Assigned task:
Transcribe only the stretch of lines that opens with the line containing "369x800 pixels. At" and closes with the last line of the listing, skipping pictures.

· · · ·

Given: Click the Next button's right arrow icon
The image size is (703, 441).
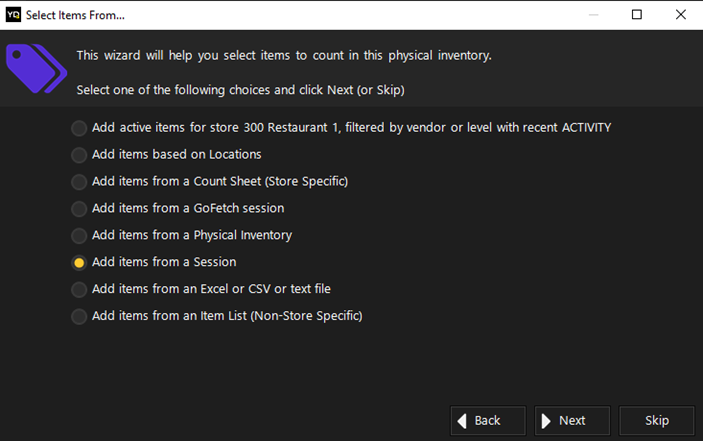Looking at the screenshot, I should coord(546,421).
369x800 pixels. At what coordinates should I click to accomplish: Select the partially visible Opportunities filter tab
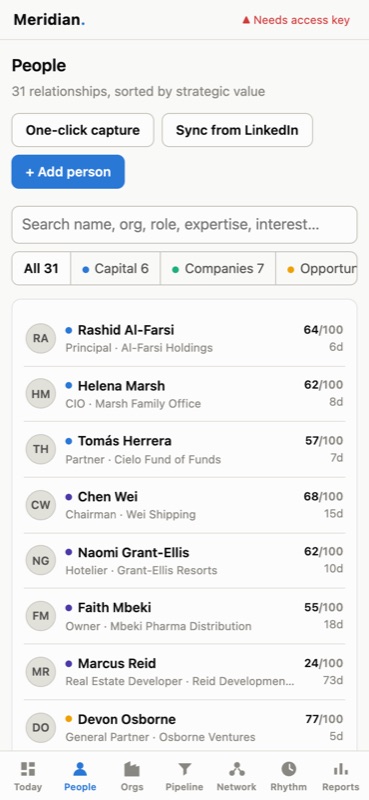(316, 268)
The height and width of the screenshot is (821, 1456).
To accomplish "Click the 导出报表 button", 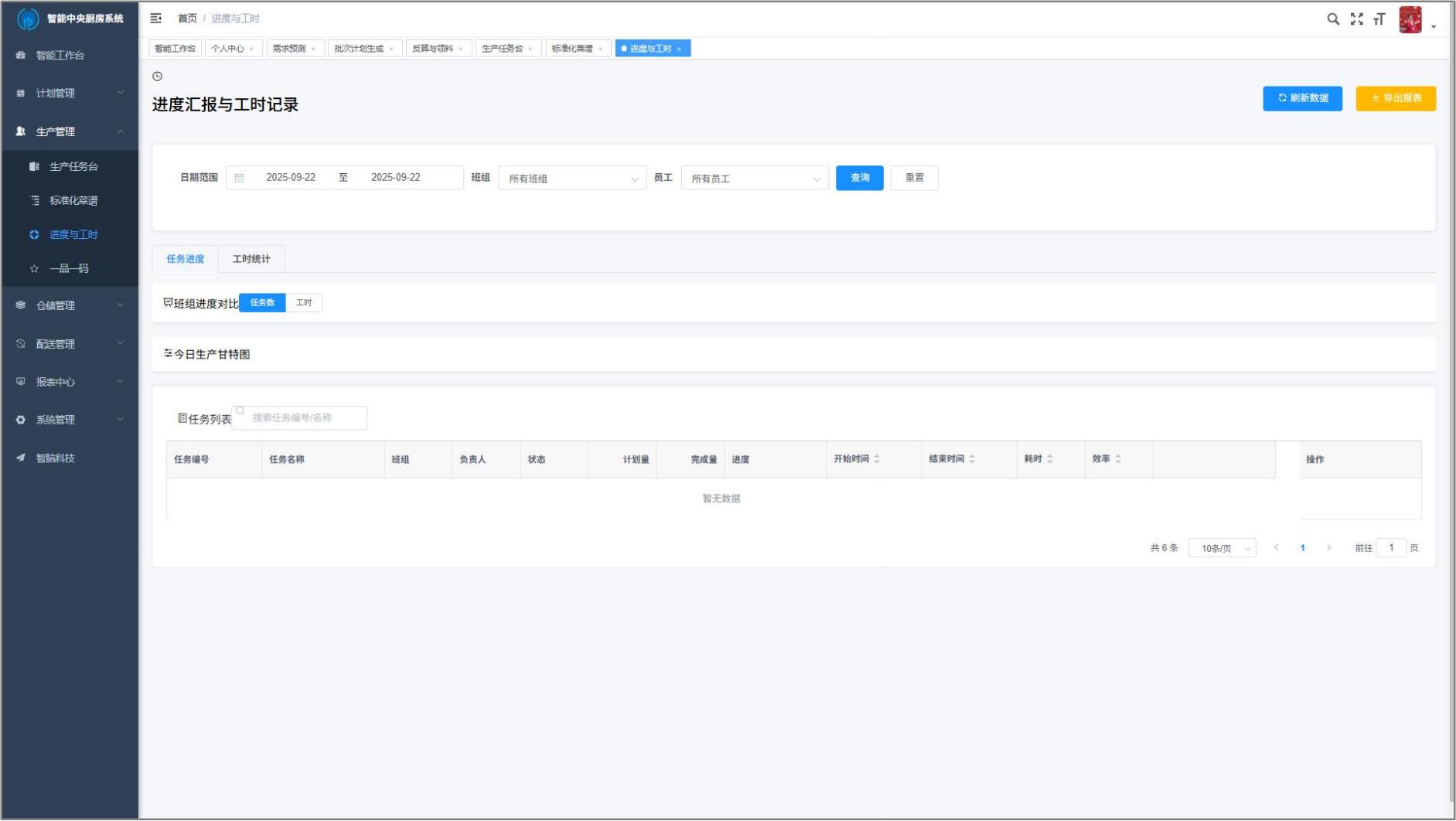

· · · ·

Reply:
369x800 pixels. At what coordinates should I click to accomplish: Select the partially visible Opportunities filter tab
(316, 268)
The height and width of the screenshot is (821, 1456).
To accomplish "Click the 导出报表 button", 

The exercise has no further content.